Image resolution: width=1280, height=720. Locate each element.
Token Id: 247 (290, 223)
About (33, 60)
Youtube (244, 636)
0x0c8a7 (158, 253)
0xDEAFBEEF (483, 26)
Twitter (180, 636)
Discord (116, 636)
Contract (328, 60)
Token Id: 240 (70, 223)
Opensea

# TASK BRIEF:
Write out each record again, keeping every word as it is.

# WRITTEN SOLUTION:
Image resolution: width=1280, height=720. Locate each element.
Token Id: 247 (290, 223)
About (33, 60)
Youtube (244, 636)
0x0c8a7 (158, 253)
0xDEAFBEEF (483, 26)
Twitter (180, 636)
Discord (116, 636)
Contract (328, 60)
Token Id: 240 (70, 223)
Opensea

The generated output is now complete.